-- Begin Input for this task --

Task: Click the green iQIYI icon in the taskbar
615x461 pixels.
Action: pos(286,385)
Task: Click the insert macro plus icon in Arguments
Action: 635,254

-- End Input for this task --

▶ **Stated task**:
Edit the lines above so that "taskbar" becomes "dock", and leave everything else unchanged.

▶ **Exercise response**:
Task: Click the green iQIYI icon in the dock
615x461 pixels.
Action: pos(286,385)
Task: Click the insert macro plus icon in Arguments
Action: 635,254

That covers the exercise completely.